**Task statement**
Count the rows below that contain the string "Dóna", matching case exactly, and give only the number.

**Input rows**

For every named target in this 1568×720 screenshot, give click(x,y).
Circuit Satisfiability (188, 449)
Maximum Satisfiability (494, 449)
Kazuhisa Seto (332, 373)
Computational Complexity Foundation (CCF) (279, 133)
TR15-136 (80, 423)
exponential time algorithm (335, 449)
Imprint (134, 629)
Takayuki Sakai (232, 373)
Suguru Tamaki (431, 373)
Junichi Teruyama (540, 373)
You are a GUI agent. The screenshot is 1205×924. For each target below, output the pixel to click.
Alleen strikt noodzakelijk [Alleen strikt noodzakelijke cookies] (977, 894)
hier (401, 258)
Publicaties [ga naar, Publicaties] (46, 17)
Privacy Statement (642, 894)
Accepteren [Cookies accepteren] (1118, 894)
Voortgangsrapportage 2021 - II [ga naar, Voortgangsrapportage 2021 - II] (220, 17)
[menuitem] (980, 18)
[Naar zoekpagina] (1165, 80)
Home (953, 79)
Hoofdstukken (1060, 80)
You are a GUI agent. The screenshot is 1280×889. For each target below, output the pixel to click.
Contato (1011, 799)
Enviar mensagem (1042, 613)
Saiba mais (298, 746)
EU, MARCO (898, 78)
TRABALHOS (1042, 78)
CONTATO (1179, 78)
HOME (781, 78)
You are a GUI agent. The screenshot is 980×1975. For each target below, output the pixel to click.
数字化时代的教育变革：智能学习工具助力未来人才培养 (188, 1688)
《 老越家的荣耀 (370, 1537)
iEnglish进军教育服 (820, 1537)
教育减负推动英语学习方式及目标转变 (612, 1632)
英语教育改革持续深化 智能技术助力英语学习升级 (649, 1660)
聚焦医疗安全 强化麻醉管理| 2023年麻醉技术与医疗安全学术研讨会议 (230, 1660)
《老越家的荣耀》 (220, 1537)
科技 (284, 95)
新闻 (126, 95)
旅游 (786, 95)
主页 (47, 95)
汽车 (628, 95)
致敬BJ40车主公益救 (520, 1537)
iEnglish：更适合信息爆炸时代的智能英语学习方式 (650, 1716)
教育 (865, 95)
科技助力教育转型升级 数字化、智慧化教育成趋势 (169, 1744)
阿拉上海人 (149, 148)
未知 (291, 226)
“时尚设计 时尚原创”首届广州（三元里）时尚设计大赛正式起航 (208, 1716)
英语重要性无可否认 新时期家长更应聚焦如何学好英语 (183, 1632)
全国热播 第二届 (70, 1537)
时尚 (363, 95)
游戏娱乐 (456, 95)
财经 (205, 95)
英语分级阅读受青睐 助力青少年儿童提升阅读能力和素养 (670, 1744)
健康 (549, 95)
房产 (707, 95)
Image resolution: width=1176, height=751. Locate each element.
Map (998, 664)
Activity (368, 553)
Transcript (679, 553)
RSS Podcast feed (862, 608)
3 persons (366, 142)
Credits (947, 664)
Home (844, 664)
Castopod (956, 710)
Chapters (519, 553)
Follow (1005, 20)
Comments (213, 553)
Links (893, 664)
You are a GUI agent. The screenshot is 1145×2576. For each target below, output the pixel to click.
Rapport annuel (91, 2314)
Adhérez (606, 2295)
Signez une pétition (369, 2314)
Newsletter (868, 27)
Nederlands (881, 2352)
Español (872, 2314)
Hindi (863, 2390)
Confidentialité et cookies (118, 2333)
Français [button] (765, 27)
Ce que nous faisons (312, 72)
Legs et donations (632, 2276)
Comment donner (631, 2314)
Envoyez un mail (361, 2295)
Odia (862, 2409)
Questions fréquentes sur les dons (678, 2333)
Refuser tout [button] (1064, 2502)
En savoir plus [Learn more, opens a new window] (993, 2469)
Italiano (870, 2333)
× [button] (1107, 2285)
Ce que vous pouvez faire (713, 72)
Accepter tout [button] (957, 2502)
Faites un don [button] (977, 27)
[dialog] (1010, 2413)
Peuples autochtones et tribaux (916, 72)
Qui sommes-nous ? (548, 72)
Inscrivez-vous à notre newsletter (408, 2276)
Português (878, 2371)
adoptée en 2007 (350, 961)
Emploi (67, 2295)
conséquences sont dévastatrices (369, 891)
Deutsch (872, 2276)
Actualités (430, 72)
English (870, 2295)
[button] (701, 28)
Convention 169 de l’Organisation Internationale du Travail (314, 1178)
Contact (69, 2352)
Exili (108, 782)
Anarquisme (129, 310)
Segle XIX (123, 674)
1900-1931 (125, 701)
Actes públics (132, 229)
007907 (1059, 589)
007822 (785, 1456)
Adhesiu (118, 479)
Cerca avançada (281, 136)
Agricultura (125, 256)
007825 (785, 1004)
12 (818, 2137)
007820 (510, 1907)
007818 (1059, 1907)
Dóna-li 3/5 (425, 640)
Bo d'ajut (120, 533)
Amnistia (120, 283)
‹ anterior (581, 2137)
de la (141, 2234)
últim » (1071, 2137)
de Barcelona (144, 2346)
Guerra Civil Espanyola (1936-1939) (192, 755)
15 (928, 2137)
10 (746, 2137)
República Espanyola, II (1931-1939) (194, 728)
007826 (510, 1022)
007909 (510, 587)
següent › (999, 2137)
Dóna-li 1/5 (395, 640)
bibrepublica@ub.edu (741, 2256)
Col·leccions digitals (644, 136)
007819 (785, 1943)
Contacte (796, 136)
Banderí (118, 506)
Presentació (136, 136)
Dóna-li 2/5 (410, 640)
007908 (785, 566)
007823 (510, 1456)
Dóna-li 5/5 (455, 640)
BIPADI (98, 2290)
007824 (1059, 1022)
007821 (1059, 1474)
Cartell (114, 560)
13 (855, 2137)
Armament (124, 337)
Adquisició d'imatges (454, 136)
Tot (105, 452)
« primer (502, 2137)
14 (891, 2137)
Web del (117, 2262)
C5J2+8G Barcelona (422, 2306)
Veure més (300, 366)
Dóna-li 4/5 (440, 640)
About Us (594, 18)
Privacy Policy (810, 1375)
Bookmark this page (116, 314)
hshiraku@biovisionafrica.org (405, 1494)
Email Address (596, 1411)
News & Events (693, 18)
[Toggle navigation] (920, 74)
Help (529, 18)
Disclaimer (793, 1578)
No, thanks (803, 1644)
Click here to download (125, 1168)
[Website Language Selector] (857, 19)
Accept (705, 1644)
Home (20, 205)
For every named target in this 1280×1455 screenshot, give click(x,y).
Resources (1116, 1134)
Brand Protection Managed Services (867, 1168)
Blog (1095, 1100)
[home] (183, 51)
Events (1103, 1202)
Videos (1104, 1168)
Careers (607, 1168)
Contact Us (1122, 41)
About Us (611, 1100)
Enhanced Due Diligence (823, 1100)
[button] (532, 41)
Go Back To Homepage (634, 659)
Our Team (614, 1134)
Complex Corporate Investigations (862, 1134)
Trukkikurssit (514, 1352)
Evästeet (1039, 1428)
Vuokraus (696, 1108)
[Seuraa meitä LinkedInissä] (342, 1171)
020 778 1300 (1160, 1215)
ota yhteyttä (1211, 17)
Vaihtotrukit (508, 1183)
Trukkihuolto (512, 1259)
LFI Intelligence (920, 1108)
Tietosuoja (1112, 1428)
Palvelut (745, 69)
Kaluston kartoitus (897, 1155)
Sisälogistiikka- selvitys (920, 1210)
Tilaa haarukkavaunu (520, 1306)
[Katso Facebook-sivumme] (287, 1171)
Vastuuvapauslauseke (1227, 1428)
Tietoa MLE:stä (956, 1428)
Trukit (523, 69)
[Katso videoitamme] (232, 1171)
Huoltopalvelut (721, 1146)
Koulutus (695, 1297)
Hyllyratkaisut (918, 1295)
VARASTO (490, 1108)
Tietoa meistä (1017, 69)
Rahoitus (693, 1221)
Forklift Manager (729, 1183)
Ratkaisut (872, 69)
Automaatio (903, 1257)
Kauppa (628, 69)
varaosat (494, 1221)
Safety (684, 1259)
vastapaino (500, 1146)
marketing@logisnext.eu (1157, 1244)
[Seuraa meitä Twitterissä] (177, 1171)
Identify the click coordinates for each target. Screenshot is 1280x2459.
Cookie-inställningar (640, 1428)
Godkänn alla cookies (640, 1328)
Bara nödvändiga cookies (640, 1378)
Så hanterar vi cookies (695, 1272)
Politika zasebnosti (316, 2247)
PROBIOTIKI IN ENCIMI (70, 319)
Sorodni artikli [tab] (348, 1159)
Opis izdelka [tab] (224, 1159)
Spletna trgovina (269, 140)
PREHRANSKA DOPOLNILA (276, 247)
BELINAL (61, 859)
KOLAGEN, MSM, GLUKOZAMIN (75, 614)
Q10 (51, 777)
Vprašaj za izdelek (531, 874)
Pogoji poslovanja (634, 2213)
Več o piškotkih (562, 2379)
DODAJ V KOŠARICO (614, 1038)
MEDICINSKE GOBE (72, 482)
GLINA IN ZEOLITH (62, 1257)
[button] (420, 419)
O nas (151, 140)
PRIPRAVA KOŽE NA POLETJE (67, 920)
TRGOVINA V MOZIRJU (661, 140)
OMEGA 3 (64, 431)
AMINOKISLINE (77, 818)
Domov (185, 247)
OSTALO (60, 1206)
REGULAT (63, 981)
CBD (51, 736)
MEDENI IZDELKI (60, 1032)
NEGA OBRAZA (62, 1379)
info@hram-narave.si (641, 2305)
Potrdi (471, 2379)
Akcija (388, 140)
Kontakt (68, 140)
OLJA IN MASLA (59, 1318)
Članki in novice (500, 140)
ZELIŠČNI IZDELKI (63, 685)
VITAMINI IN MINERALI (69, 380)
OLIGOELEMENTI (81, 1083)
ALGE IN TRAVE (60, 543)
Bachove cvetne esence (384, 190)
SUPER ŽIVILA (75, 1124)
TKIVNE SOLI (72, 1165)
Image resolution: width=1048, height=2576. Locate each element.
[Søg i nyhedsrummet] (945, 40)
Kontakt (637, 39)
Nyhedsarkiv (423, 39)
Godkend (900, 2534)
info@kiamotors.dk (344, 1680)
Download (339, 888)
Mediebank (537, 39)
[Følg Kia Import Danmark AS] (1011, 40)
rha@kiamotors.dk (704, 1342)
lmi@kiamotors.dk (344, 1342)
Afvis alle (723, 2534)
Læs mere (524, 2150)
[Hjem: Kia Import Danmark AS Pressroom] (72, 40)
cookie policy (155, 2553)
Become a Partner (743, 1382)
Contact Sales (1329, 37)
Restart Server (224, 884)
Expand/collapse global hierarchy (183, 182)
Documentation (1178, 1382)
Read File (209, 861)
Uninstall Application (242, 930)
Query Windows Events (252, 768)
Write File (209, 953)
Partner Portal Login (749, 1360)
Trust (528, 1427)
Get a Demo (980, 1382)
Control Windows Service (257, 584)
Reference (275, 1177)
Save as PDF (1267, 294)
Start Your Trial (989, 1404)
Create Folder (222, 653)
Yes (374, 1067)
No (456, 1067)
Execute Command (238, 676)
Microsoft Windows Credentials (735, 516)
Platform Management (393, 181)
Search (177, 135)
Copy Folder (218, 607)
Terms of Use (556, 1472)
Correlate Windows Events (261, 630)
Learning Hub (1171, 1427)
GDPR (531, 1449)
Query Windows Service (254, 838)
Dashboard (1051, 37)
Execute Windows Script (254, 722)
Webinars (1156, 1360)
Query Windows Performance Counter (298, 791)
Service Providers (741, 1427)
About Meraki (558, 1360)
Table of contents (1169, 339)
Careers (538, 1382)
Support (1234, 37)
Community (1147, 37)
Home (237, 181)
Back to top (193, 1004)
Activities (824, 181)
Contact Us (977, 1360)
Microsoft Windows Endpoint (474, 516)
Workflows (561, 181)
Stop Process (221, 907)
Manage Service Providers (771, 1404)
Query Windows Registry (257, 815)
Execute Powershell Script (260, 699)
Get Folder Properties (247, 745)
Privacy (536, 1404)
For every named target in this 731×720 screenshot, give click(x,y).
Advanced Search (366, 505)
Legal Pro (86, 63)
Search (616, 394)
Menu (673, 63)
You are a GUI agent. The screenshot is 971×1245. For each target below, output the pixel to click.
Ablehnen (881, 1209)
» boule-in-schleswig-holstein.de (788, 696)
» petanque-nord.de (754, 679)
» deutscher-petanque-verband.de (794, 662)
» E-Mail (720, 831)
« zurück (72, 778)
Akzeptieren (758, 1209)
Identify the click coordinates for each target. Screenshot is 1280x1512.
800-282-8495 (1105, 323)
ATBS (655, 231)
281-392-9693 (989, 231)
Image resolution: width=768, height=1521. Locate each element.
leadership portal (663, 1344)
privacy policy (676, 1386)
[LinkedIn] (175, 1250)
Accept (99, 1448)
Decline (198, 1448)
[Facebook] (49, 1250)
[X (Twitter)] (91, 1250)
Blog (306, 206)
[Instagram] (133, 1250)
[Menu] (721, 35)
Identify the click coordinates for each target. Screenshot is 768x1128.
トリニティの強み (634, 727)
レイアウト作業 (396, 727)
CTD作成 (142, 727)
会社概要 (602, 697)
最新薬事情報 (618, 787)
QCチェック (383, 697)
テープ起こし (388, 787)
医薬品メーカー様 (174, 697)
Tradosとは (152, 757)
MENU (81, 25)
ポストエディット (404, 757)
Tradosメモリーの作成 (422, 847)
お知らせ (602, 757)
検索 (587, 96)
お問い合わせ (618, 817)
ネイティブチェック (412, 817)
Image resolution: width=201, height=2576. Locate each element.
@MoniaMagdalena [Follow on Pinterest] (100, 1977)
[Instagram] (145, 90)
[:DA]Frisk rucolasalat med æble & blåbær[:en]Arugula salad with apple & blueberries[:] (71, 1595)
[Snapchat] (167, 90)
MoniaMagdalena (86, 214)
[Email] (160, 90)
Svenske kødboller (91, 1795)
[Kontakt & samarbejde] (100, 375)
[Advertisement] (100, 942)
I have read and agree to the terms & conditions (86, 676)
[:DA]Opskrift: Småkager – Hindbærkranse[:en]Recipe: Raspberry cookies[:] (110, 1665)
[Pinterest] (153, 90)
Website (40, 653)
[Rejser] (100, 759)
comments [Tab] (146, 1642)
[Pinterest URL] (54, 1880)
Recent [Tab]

**Output below**
5